■ **Фрагмент текста**
....................

Но это будем потом, через годы, когда в стране победит серость, а она беспощадна и мстительна, кроваво отомстит за свое прошлое пресмыкательство перед властью, за бездарность, за нищету своего духа. И где ей будет понять красоту и беззащитность таланта, патриотизм подвижников, жертвенность – во имя гордого имени Отечества, Родины!
А тогда, во второй половине шестидесятых, мы радовались удачной строке, образу, эпитету, хлесткой пародии, эпиграмме на какого-нибудь «классика», по-хорошему завидуя успеху товарища, ценя самобытность. К нам в комнату заходили очники – Боря Примеров, Витя Смирнов – смоленский-деревенский, белорус Микола Федюкович, ребята с нашего заочного отделения – Саша Голубев, ставший потом редактором воронежского журнала «Подъем», Толя Демьянов из Ижевска, который писал не только отличные стихи, но и заваривал такой чай, после которого «можно было видеть звезды сквозь семь этажей общаги и то, как бегают в подвале крысы». О, разный талантливый народ бывал у нас! Но больше запомнились поэты. Стихи читали без продыху. И Миша Мамонтов, тоже штатный жилец нашей комнаты, прозаик и староста курса, махнув на все это увесистой рукой машиниста-паровозника, уходил пообщаться с рабочим классом на бульвар или к винному отделу гастронома, где привычно, по рублю, «сбрасывались на троих». Еще Миша признавался, дивясь нашей поэтической неукротимости, что после возвращения с сессии в свой узбекский Алмалык – не может не то что слушать стихи, но и смотреть на все, что написано «столбиком»!
Однажды Михаил вернулся в комнату расстроенный, какой-то взвинченный, таким его еще мы не видели. Ну, рассказывай, – говорим, – что у тебя? – Да вот, – говорит он, – Рубцова вашего знаменитого сейчас отчехвостил! – Мы с Ваней насторожились. Рубцов личность известная в институте, да только ли! Читающая публика в Союзе уже знала этого замечательного поэта…
– Был я в столовой, – рассказывал Михаил, – где пиво продают, взял, как всегда кружечку, подсел за столик, где Рубцов сидел. Там еще одна девушка обедала. Сидим. И тут Рубцов, с чего, не знаю, стал грубости девушке говорить. Она взяла свою тарелку, за другой столик пересела. Тут я и не выдержал, взорвался: как Вы можете, – насел на Рубцова, – Вас же люди читают… И вообще, ни за что, ни про что! Он, – говорит Мишка, – насупился, примолк, а вот сейчас увидел меня на улице, свернул в сторону, наверное, чтоб не встречаться…
Тут и мы на Мишу насели: ты, мол, не очень-то Николая задевай! Знаешь, какой это поэт! Да понимаю, – горячился Мишка, – но нельзя же так, тем более – ему…
Впервые услышал я о Николае Рубцове в том же Ботаническом саду, летом 1966 года. С одним студентом из Череповца «загорали» там за книжками. Он и говорит: знаешь поэта Рубцова? – Нет, – отвечаю, – не знаю. Он что очень хорошие стихи пишет?-Ты что, замечательные! – отвечает. – Вот, например:
«Кудряво» сказано. Но ничего гениального не вижу, говорю в ответ. «Гениально» – у нас высшей оценкой было!

....................

■ **Записанные данные**
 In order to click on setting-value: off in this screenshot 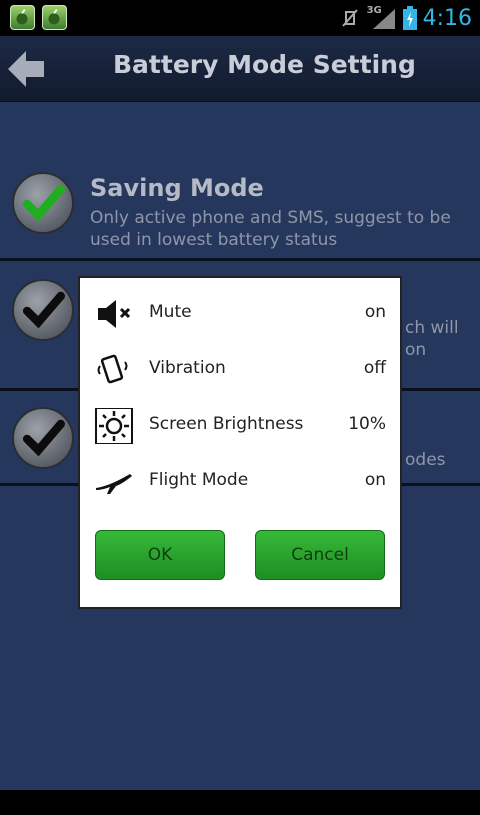, I will do `click(374, 368)`.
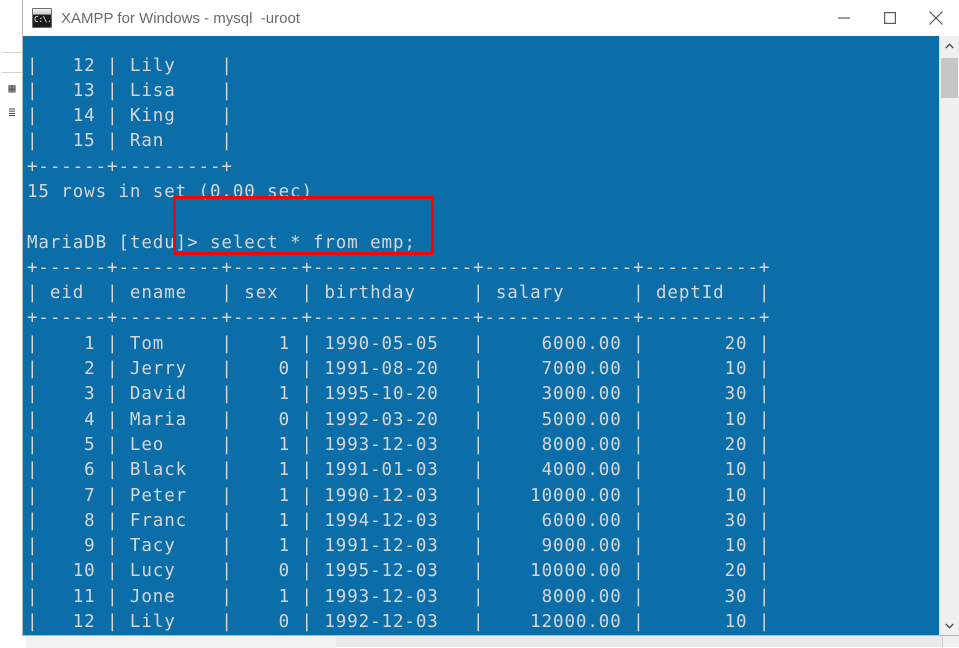 This screenshot has height=648, width=959. I want to click on scroll-up-arrow-icon, so click(950, 46).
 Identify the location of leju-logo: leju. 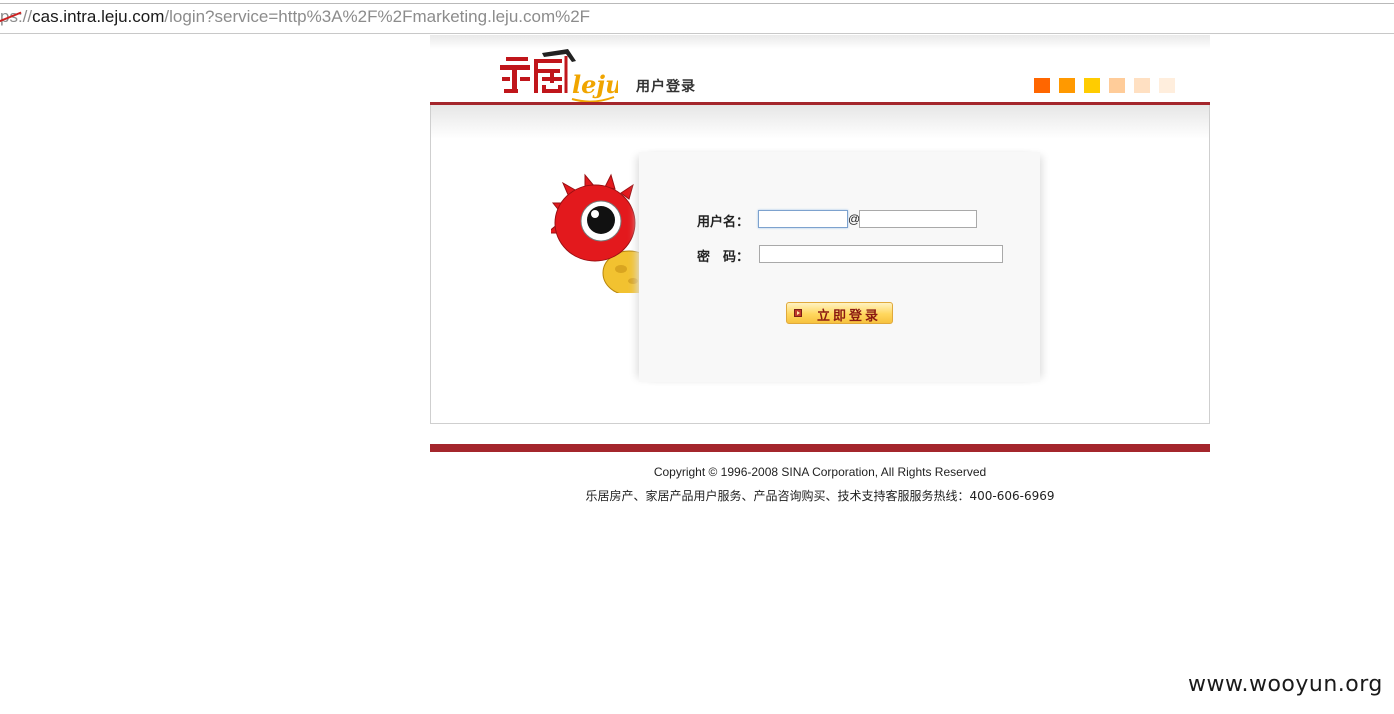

....................

■ **Что сделать**
1) Где и когда, согласно отрывку, рассказчик впервые услышал о Николае Рубцове?
2) Определите, согласуется ли с отрывком каждое из утверждений (a), (b), (c). На каждое ответьте «да» или «нет» и приведите точную цитату из отрывка, которая это решает.
(a) Миша Мамонтов был прозаиком и старостой курса.
(b) Саша Голубев впоследствии стал редактором журнала в Ижевске.
(c) Встретив Михаила на улице после ссоры, Рубцов подошёл к нему.
3) Перепишите из отрывка часть текста без изменений: начните с места, где стоят слова «Но это будем», и остановитесь после слов «имени Отечества, Родины!».
Листинг получен из иного источника, не связанного с отрывком.

■ **Готовые ответы**
1) В Ботаническом саду, летом 1966 года.

2)
(a) Да: «прозаик и староста курса».
(b) Нет: «ставший потом редактором воронежского журнала «Подъем»».
(c) Нет: «свернул в сторону, наверное, чтоб не встречаться».

3)
Но это будем потом, через годы, когда в стране победит серость, а она беспощадна и мстительна, кроваво отомстит за свое прошлое пресмыкательство перед властью, за бездарность, за нищету своего духа. И где ей будет понять красоту и беззащитность таланта, патриотизм подвижников, жертвенность – во имя гордого имени Отечества, Родины!